Old maps trace Nampally’s Sufi heritage
Hyderabad: A visit to Nampally can easily transform into a spiritual sojourn, thanks to the prominent personalities who lie in rest there. Visitors often bow their heads in reverence at the shrines of Sufi saints that dot both the busiest and quietest lanes of this historic neighbourhood. Unbeknownst to many, they may also pass by the graves of some of Hyderabad’s renowned Urdu poets.
The Deccan Archive Foundation (TDAF) hosted its final map walk of the season on Sunday, offering new and old Hyderabadis a unique exploration of these lanes using century-old maps. Sibghatullah Khan, architect and founder of TDAF, led the participants to six significant sites, showcasing rare dargahs and shrines.
The walk commenced with the dargah of Hazrat Shah Khamosh, which houses the tomb of a revered saint from Bidar known for taking a vow of silence for 25 years. The blend of Islamic and Gothic architecture of the tomb with a massive dome is a reflection of the architectural trends in the late nineteenth century.

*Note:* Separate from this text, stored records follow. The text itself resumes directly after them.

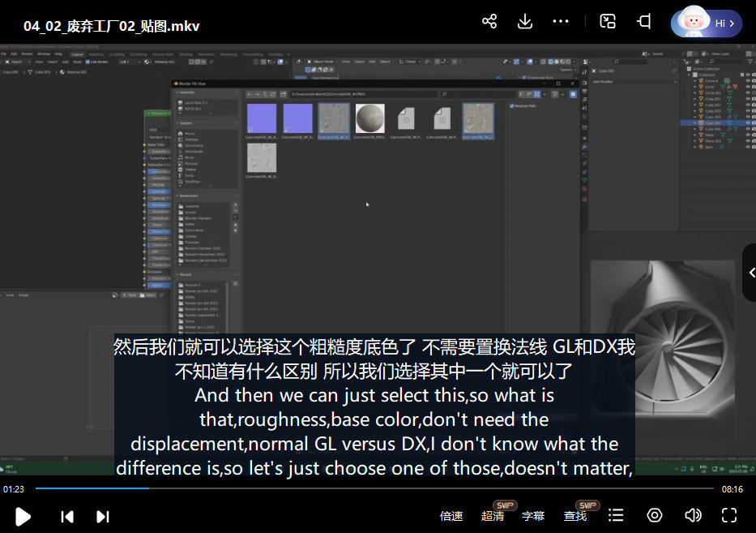
Task: Skip to the next video
Action: (x=103, y=516)
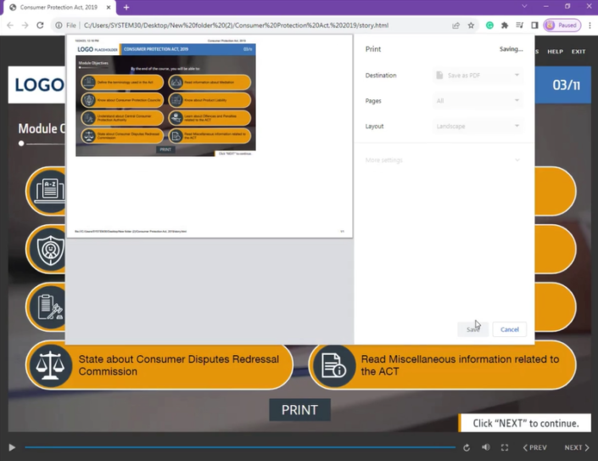
Task: Open the Pages dropdown
Action: (478, 101)
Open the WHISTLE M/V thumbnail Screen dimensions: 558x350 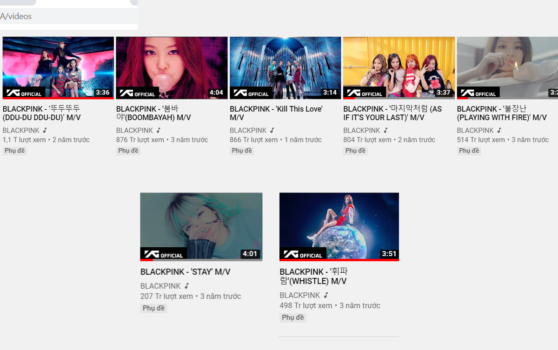pos(339,227)
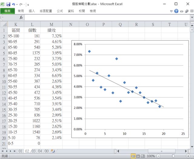Open the 插入 ribbon tab

coord(32,11)
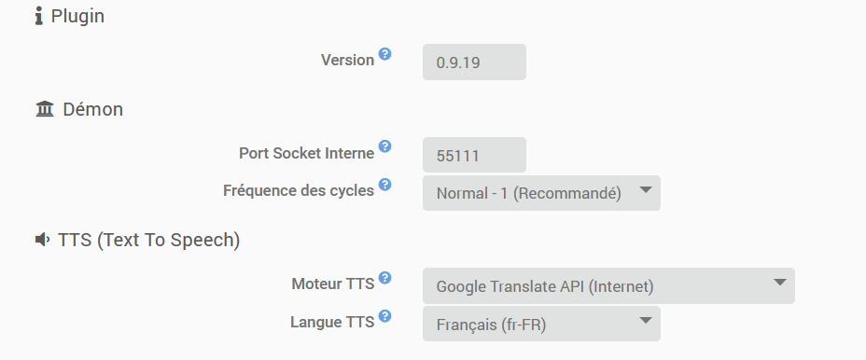Viewport: 866px width, 360px height.
Task: Click the Démon section heading
Action: (x=92, y=109)

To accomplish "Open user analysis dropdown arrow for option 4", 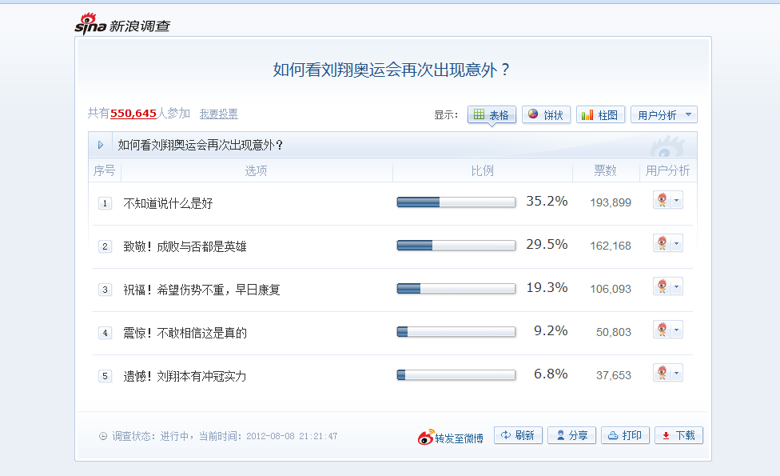I will 677,330.
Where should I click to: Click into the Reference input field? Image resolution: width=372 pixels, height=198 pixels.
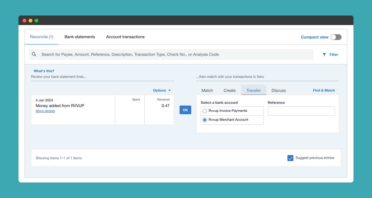pyautogui.click(x=301, y=111)
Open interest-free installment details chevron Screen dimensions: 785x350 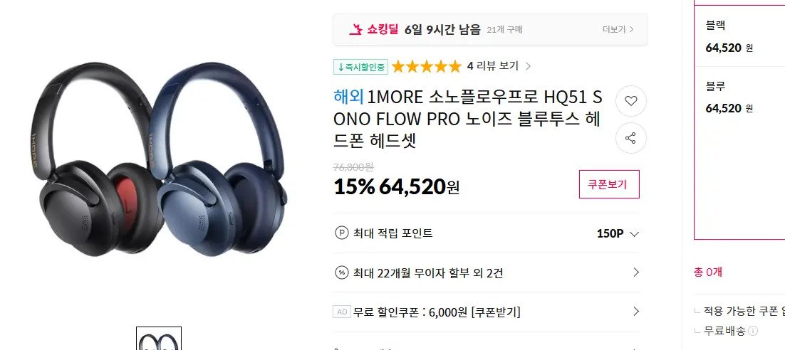click(x=636, y=272)
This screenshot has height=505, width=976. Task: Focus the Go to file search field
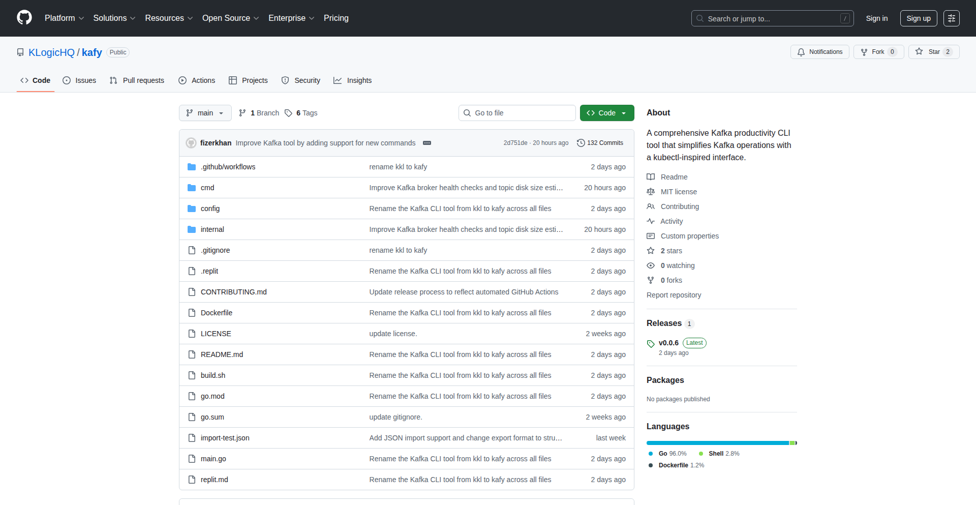tap(517, 113)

"The saint got his name as 'khamosh' when a fellow brother of his khankah (hospice) in Bidar commanded him "Tum Khamosh Ho Jaao!" to resolve a slight disagreement between them. After that the saint did not speak for 25 years. He only broke his vow when the same fellow who gave the command went down a stepwell and said “I won't come out until you speak to me," said Sibghatullah Khan.

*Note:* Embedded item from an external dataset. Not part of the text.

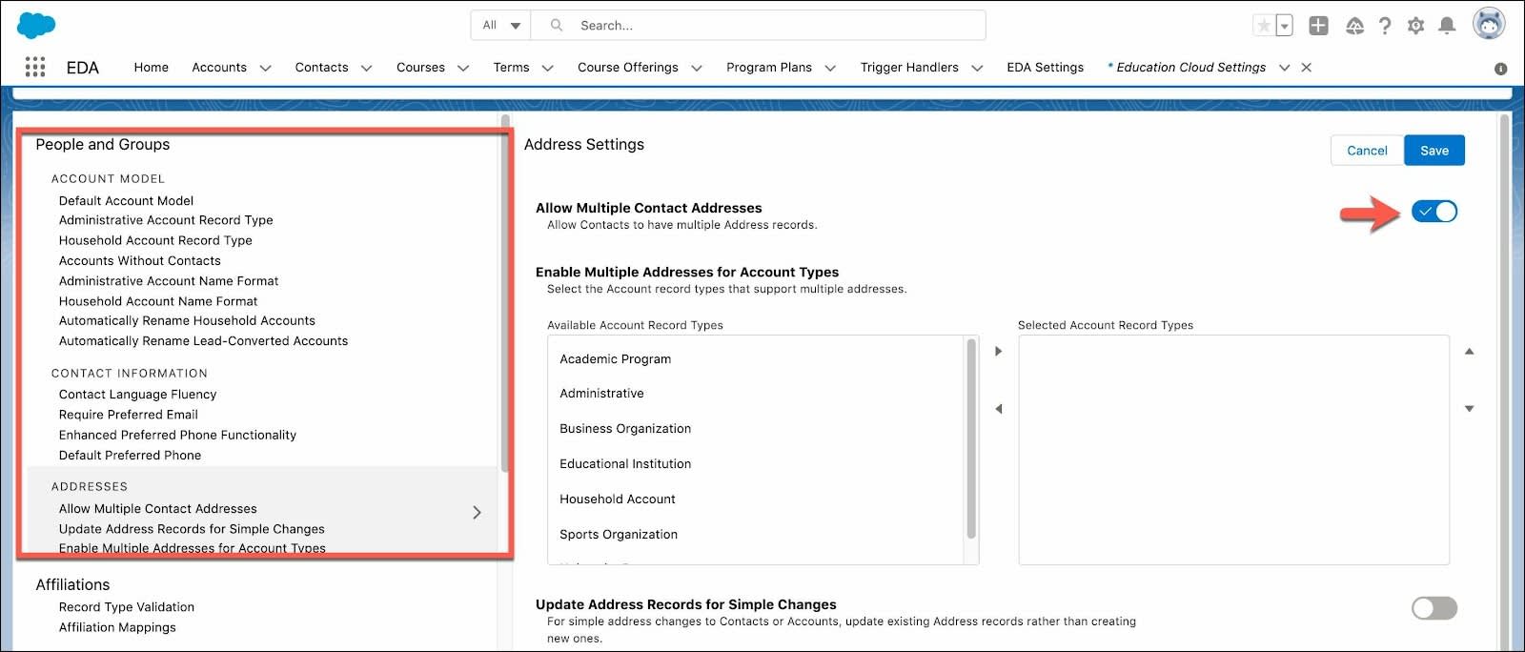The image size is (1525, 652).
Task: Expand the Accounts tab dropdown chevron
Action: pos(265,68)

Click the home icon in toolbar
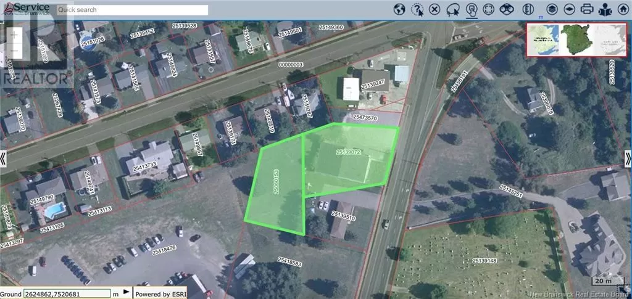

The saint's vow of silence resonates with the Sufi principle of giving up worldly desires and bodily pleasures, where he had the inner strength of relinquishing the enjoyment of speech or utterance as well.
"Sufi, the word comes from the rugged woolen blanket called 'suf' that the saints would wear on their backs as they could not afford proper clothes. This harsh reality of Sufis is in extreme contrast with the imagery of a dervish wearing fine white garments with a Faiz cap and twirling in divine trance," Sibghatullah Khan explained.

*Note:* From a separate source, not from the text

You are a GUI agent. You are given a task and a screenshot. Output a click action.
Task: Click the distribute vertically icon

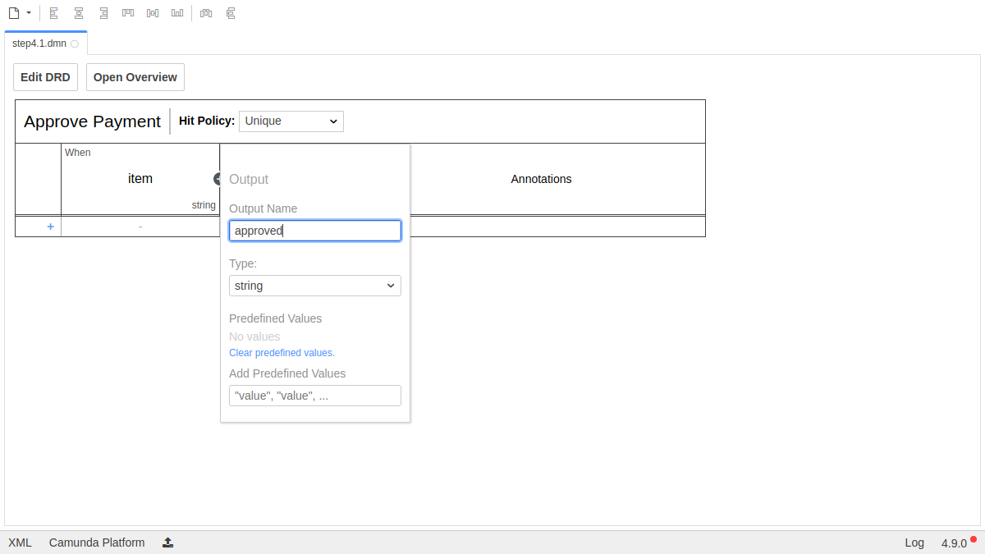[231, 13]
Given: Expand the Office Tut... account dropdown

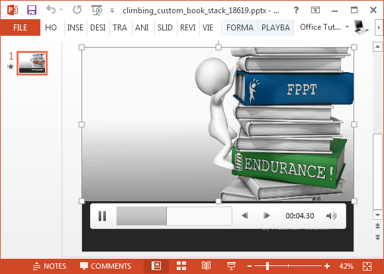Looking at the screenshot, I should click(x=347, y=26).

The complex is significant for another reason: it houses the graves of two popular Hyderabadi poets. One of them is Makhdoom Mohiuddin, to whom the popular Bollywood songs ‘Chameli Ke Mandve Ke Tale’ and ‘Phir Chhidi Raat Baat Phoolon Ki’ can be attributed. His grave is overgrown with weeds and lacks any special markers to identify it as his. The graves of his wife and children alongside have unmarked graves.
The other poet, Amjad, is buried directly opposite in a walled enclosure adorned with flowers. During the 1908 floods, Amjad and his family were swept away by the water. He clung to a tamarind tree, which still stands today at Osmania General Hospital, saving the lives of more than a hundred people who clutched its branches alongside him. In his poetry, he later described the flood as "Qayamat-e-Soghra" (A Minor Doomsday).
The treatment of the two poets after their deaths contrasts starkly. Mohiuddin, a Marxist poet known for his critical stance against rulers and his association with leftist political parties, rests in a neglected, dilapidated grave. Meanwhile, Amjad's grave is well-maintained and adorned with flowers.
The next stop was the dargah Khitte Salaheen, where the graveyard houses graves from three prominent families: Baghdadi Shah, Aydroosi, and Salaheen. Among the notable individuals buried here is Ali Nawaz Jung, the Nizam's Chief Engineer. Another notable figure, whose family is buried here but not himself: General Al Edroos, the Commander-in-Chief of Hyderabad's army during the Indian government's takeover in 1948. The Al-Edroosi family, originally from Hadhramaut, Yemen, served the Nizams as military personnel.
The last chief, Syed Ahmed Al Aydroos, authored the book 'Hyderabad of the Seven Loaves', which offers his own account of Hyderabad's final days before integration into India. Although his family is buried here, his grave remains untraceable.
The walk concluded at the Dargah Aghapura, where the saint Shah Mohammed Hassan Abul Ulai is buried. His disciple, Agha Muhammad Dawood Abul Ulai, along with four others, rests at his feet. The complex includes a mosque, graveyards, the shrine, and a magnificent 'samakhana', which is illuminated annually on various occasions. The Bohemian and Turkish chandeliers, exquisitely preserved, bring an ethereal beauty to the place when lit.
"A samakhana is where qawwalis take place," Sibghat explained. "The celebration of Urs (the saint's death anniversary) includes qawwals reciting Sufi poetry, celebrating the idea of meeting God in heaven as a bride meets her groom."